Tyler or another scout could have given us a heads up and we could set up in the time we had remaining, but without the advance notice, it was a waiting game. Once we saw or heard the trucks, it might be too late to get into position.
“It's going to take me time to get in place,” I told her.
She put a hand on my cheek, and leaned in to kiss me. My lips were dry, but hers were soft and moist and tender. She lingered for just a moment, and then pulled away. Sometime during the kiss my hand had grabbed hers and I held it a second longer before letting her go.
She climbed in the car, started it up and moved to the end of the intersection two blocks away. I watched her do a k turn so she was facing out, parked in the middle of the road and remembered I forgot to remind her to keep the windows rolled up. The car would get stuffy but better some stale hot air, than fetid Z breath sneaking up on you.
But we hadn't seen any Z besides the bodies in the street, not this morning.
As if the town were empty and only the ghosts remained.
I waved, waited for her to wave back and went over to the courthouse.
Cuthbert was the county seat and the structure befitted it.
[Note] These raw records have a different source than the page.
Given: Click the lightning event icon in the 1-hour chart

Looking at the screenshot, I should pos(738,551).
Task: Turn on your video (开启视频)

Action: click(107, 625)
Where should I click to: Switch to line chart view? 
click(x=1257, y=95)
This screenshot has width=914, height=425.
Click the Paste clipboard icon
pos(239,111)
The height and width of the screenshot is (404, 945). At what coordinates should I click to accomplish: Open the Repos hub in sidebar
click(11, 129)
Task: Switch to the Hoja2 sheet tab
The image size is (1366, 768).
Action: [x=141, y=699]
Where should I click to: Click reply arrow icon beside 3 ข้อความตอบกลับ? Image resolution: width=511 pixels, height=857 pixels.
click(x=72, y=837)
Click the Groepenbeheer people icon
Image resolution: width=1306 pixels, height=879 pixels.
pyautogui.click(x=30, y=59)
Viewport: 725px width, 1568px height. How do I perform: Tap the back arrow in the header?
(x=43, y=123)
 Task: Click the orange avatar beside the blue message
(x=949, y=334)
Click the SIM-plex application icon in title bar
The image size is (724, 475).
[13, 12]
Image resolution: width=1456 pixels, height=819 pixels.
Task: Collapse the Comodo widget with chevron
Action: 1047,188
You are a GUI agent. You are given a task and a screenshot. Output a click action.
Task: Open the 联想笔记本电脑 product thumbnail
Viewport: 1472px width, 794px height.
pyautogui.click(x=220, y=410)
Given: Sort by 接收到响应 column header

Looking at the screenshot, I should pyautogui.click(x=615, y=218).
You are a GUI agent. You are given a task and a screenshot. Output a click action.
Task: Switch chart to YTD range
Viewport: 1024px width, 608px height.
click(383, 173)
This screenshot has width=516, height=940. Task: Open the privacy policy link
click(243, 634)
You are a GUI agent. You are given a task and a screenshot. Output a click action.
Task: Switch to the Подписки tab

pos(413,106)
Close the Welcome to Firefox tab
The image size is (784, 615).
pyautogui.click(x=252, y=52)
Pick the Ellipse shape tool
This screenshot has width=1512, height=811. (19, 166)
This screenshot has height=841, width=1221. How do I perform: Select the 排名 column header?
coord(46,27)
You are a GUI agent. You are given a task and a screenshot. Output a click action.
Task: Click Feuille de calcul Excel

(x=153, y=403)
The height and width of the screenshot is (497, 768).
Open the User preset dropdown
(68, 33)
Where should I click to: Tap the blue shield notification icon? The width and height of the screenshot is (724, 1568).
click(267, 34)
Three stories tall, it towered over the landscape only just larger than the second Baptist church across the street from the first, and only then because of a cupola and bell tower. Up here I could see the bells had been removed and replaced by tornado sirens, a necessity in tornado alley of mid Georgia.
I moved to the solid balustrade that circled around the second level roof.
Byron's boys had gathered ladders for me once I asked, a long aluminum extension one that shook and threatened to teeter as I tediously pulled up rung by rung. The second, a six-foot step ladder that led to my perch behind the stone wall.
From here I could see the yellow church and the white one, and the road beyond and I set up two rifles.
I went over how it would play out in my head and thought I should have asked for someone to stay and reload for me. Then thoughts of the Alamo and how rickety the ladder would be with two of us trying to slide down at the same time, and worrying about them running the two blocks to the car.